Friday, February 4, 2011

What freedom in medicine can bring

What we need is not less medical technology, but more.
What amazing treatments capable of ending suffering and promoting health are possible?
If we continue done the current path of strangling innovation, focusing primarily on reducing expenditures, we may never get to find out.

Many blame new expensive technologies for the increasing unaffordability of medical care. This claim is false.

Government price fixing in combination with the insistence that all treatments, no matter their cost, be immediately available to all those in "need" insulates medical care from healthy market forces. Medical goods and services are protected from the pressures of competition, profit and loss. When allowed to function without government intervention, markets take items which start out as luxuries for the wealthy and turn them into nearly universal commodities---even to the point that people begin to consider access to those commodities as essential to modern life. (Witness government efforts to guarantee people access to phones and the internet.)

Not only that, but the cycle time from luxury to mass availability shortens. It took 71 years for half the homes in the US to obtain telephones. This degree of penetration was achieved for electricity in 52 years, and for radio in 28 years. Personal computers took only 19 years, and internet access 10 years.

Even more astounding is taking a look at what the "poor" (household of 4 with an income <$22,000) in American currently own.
43% own their own home
75% own a car
97% own a TV
91$ have a microwave
48% have a cell phone

When allowed to function free from coercive egalitarian standards, the market will raise the prosperity of all. when price, profit and loss signals are manipulated (even if done with the intention of helping the most disadvantaged) everyone suffers.

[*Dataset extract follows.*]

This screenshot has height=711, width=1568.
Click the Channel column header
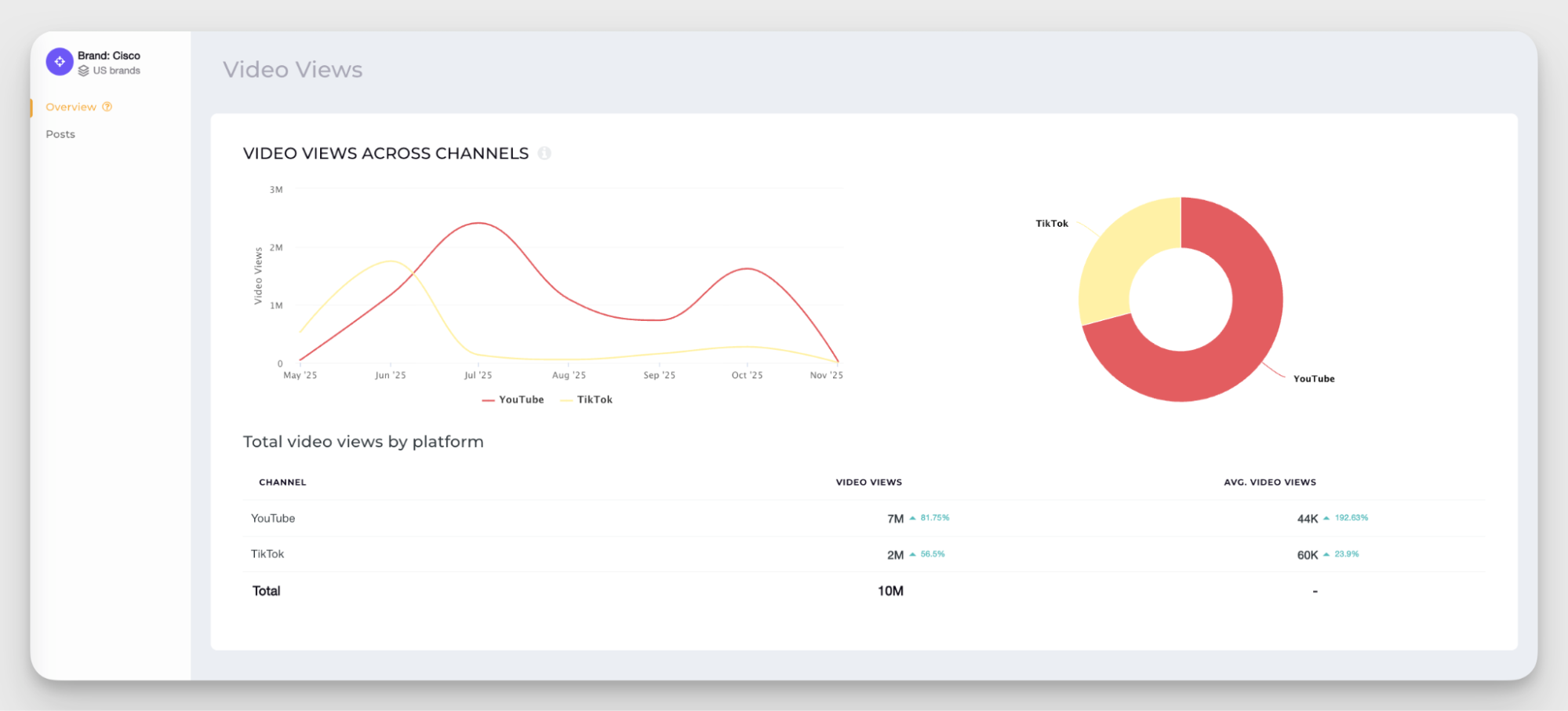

Arguments are advanced that the health care market is unique and requires government intervention to assure equitability. But it is the degree of government intervention into medical care which has grossly distorted health care:

Physicians have a legal monopoly on the practice of medicine.
Hospitals and doctors are required to treat people for free.
Minimum insurance laws artificially increase the price of health insurance.
Medicare price fixing prevents competition for quality and efficiency.
Patients (health care consumers) are protected from having to consider cost in their demand for medical services.
Fee-for-service, which is the source of efficiency elsewhere in our economy, has perverse incentives when attempting to function within the third party payer system.

This names just a few.

Having removed or distorted normal market functioning in health care, the government finds it necessary to pile on even more intervention via 2700 pages of legislation (which enables tens of thousands of pages of regulations) --all in attempt to micro-manage health care from the top-down. But centralized command and control is not only not necessary, history has repeatedly demonstrated it to be counterproductive at best, and destructive at its worst. And what is destroys is the ability of individuals to live their lives according to their own values and judgement.

For greater access, greater affordability, greater advances--the best direction to take is to get government out of the medical care market.

Our lives, health and freedom depend on on it.



Shane Atwell said...

Lot of fishy stuff about the skin gun. Not published in medical journals. Announced by video? Researchers' primary field is liver. Doesn't show before pictures of the patient. WTF hairdo. Smells like cold fusion.

HaynesBE said...

good point. time will tell -- and faster in a free market than in a regulated one.